By Molly Wright Starkweather
Kaplan University Writing Center Tutor
One of the most unique opportunities for growing a campus culture in an online university is through clubs and societies. There are many places for students to get plugged in, whether in an honor society like Sigma Theta Tau International Honor Society for Nursing or in a club like Disability Rights, Education, Advocacy, and Mentoring (DREAM). Faculty and staff can get involved in Parenting Group or Night Owls (a professional development group that meets exclusively in the evenings). Another opportunity for fostering an involved campus community is through Writing Across the Curriculum. WAC involves students and faculty focusing on improving writing skills in a supportive, even collaborative way. After all, writing is a lifelong skill that anyone at a university can grow.
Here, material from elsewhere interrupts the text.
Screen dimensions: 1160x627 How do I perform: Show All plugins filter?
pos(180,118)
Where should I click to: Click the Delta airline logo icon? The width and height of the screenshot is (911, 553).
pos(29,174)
What better way to cultivate writing and solidify community at our university than by hosting a group of faculty, staff, and students interested in writing?
An inclusive Bloggers Group provides this very opportunity for the academic community. The group
- focuses on blogging as versatile, engaging writing;
- welcomes bloggers of all interests and skill levels;
- includes faculty, staff, and currently enrolled students at an online or brick and mortar university.
The best part of being in a blogging group is that a member’s identity– whether student, faculty, or staff member– is a badge and not a barrier. What that means is that a student can ask questions and give advice, as can a faculty or staff member, without worrying about the constraints of the classroom or writing for a grade. Bloggers read and comment on each others’ blogs, share their challenges and successes during meetings, and offer each other supportive emails with writing ideas and advice. Meetings are a place for students to participate as aspiring professionals on a more even plane with fellow bloggers who just happen to be faculty or staff members. Just as in course seminars, the expertise of a professor blends well with the experience of a student, but no one is grading anyone for his or her writing or participation. As a writing tutor, I can give advice to a student blogger about hooking the audience, and that same student blogger can give advice to me about embedding videos into my blog.
Blogging to improve your writing is a wonderful journey that gets even better with support from fellow bloggers. Anyone in the university community can start a bloggers group. Do you have a blogging group at your institution?